We spent some time with a game designer working on the project last night, who showed us how the game creator worked on a huge touchscreen, using the 'SmartGlass' companion app for Xbox.
When we first laid eyes on the project, we weren't so sure about it – Project Spark would have to be very easy to use, in order to encourage people to use it. Fortunately, we were pleasantly surprised. Even without going into the more in-depth settings, players can erode or raise terrain, add characters and props, and fully adjust the look of the game to completely change the art style.
To get started, you pick a base environment – it could be snowy mountains at midday, or a forest at night. Then you terraform the environment simply by tapping a couple of buttons and swiping your finger over the touchscreen. If you erode the landscape, it'll naturally create rivers, and you can adjust how high the water rises.
After you're done terraforming, you can add whatever you like to the map, within reason. You can add grass, vines, and branches all in one go by selecting the option and dragging your hand over the screen - flat ground will automatically get covered in grass, and an overhang will have vines falling from it. You might choose to add trees, and the size and shape of them will differ depending on where you plant them.

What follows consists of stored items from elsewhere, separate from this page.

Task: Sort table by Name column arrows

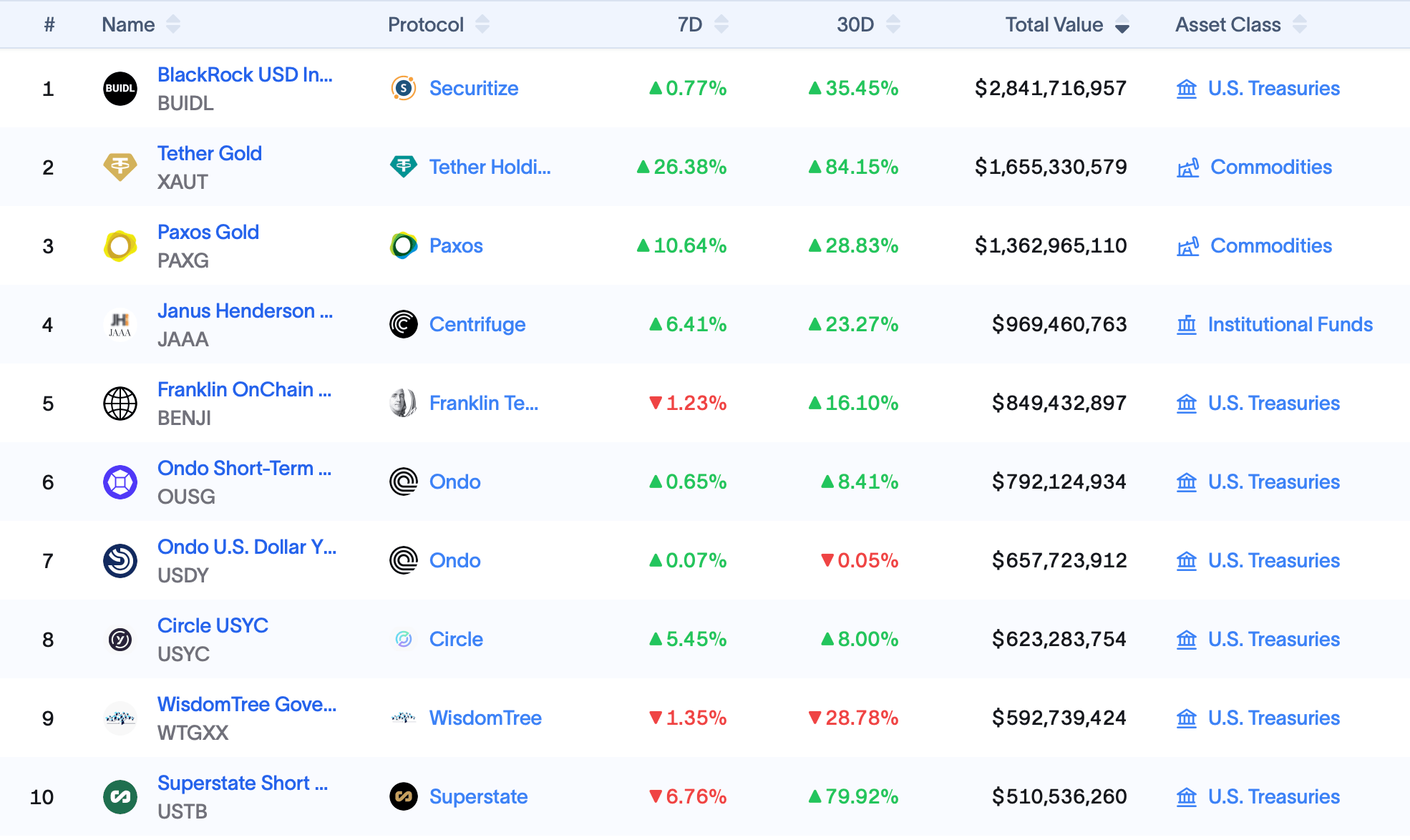Action: [173, 25]
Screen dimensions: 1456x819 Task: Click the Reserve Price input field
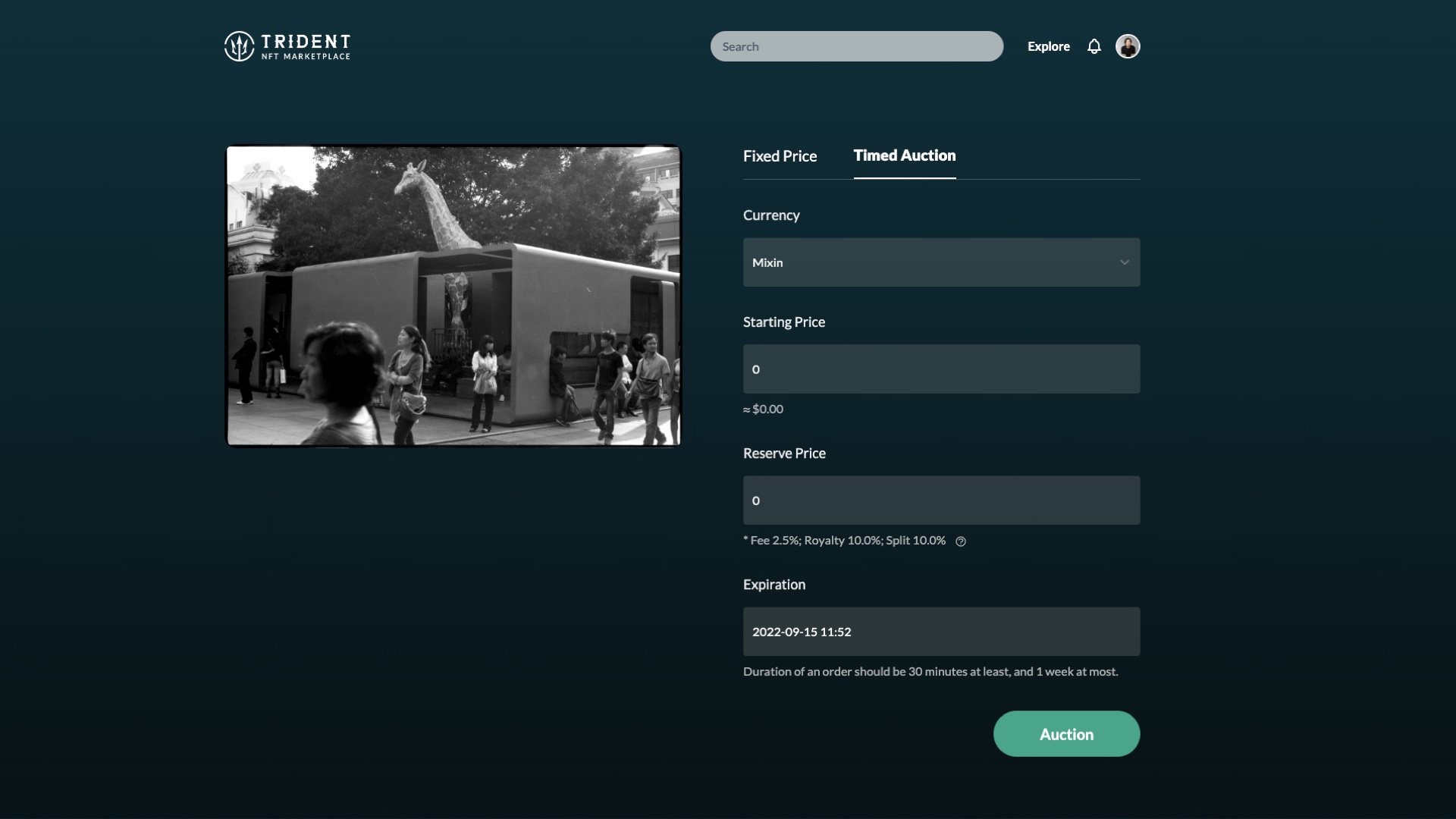tap(940, 500)
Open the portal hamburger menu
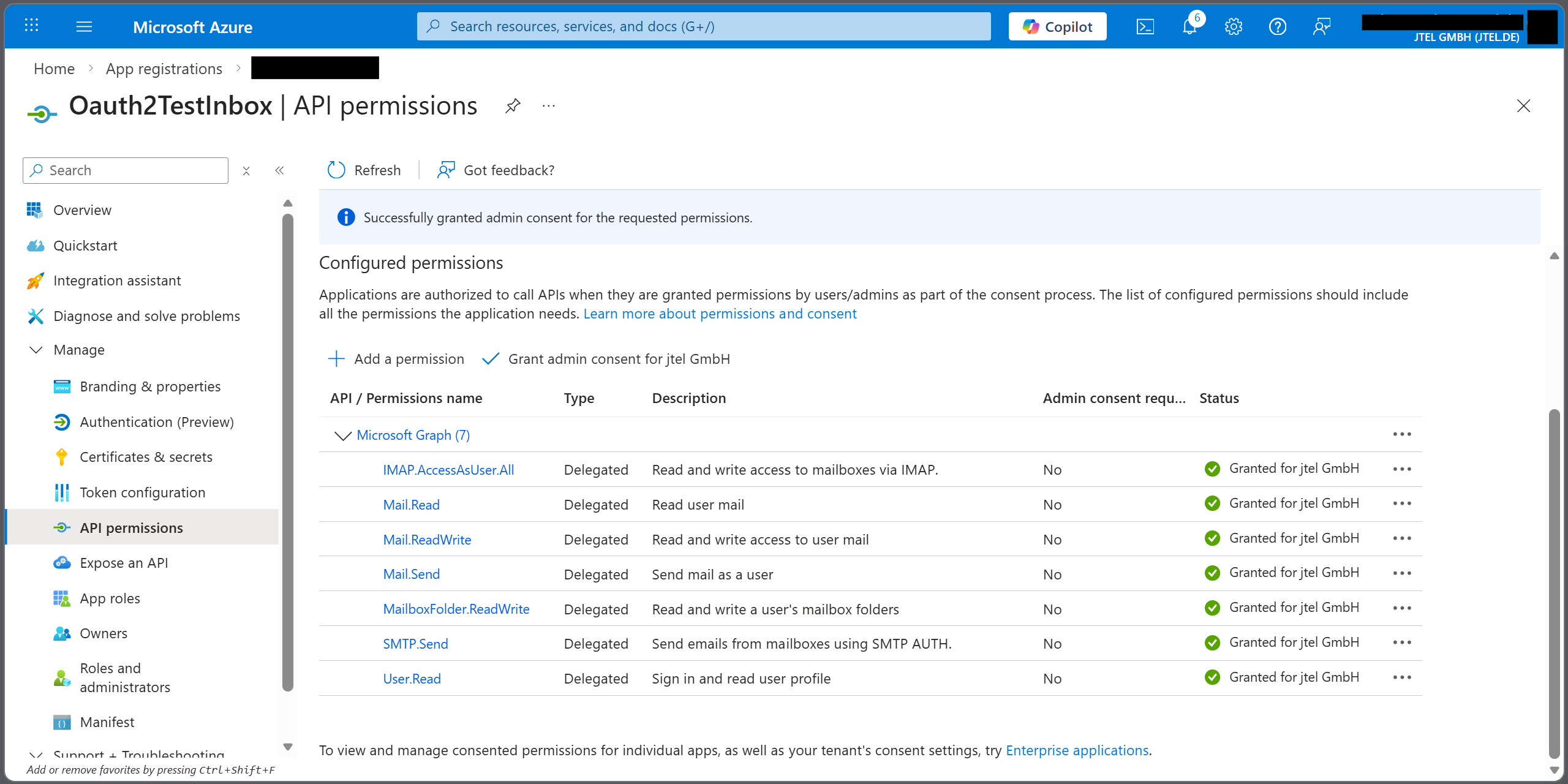Viewport: 1568px width, 784px height. [x=84, y=27]
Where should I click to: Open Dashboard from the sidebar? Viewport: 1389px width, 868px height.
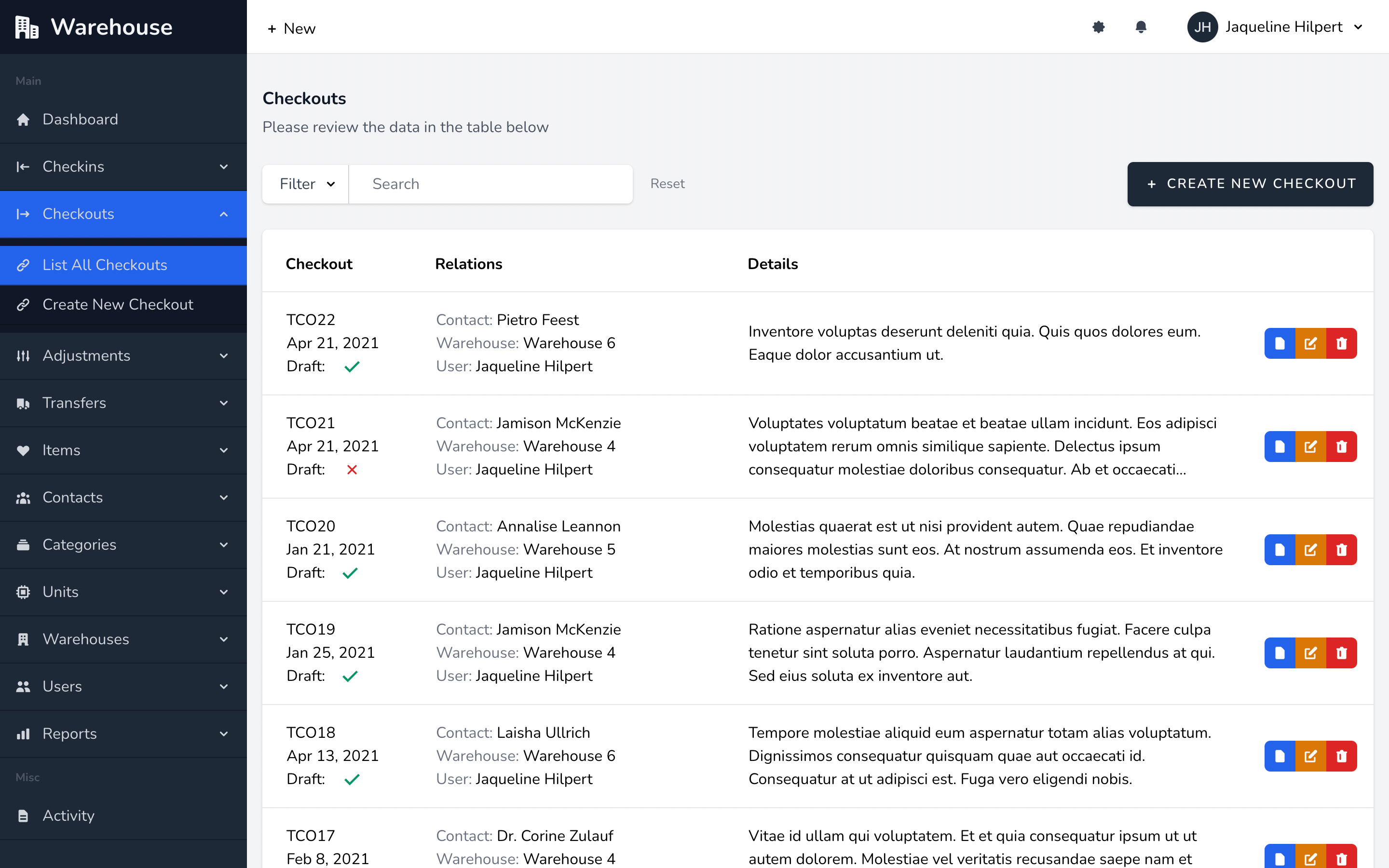tap(81, 120)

You can change the behaviour of almost anything in the game to bring it alive; a tree can have as much personality as a goblin. Adjusting behaviours is simple. Tap on big icons that say 'when' and 'do' and a circle of extra options will pop up on the screen. Picking options for both of those will change the outcome - for example, you could change a rock's settings to "When the main character is near, move towards". That'll get the rock to follow your main character around the map, and it takes all of about three taps to get there. It's a very basic coding principle that programmers use every day - "if X, then Y" - but made much easier because you don't need any specialist knowledge.
You can set up multiple behaviours and prioritise them, too - you could get your pet rock to stop following you to attack goblins when they come near, and then return to following you afterward.
Of course, you are restricted by the models and props that the developers of Project Spark have given you, but you'll be surprised by how different two games made using the exact same tools can be. It reminded us of the level creator in LittleBigPlanet, and that's not a bad thing at all.
We're looking forward to spending more time with Project Spark – and to seeing how nice it is to use when you're using a controller or keyboard and mouse, rather than a touchscreen.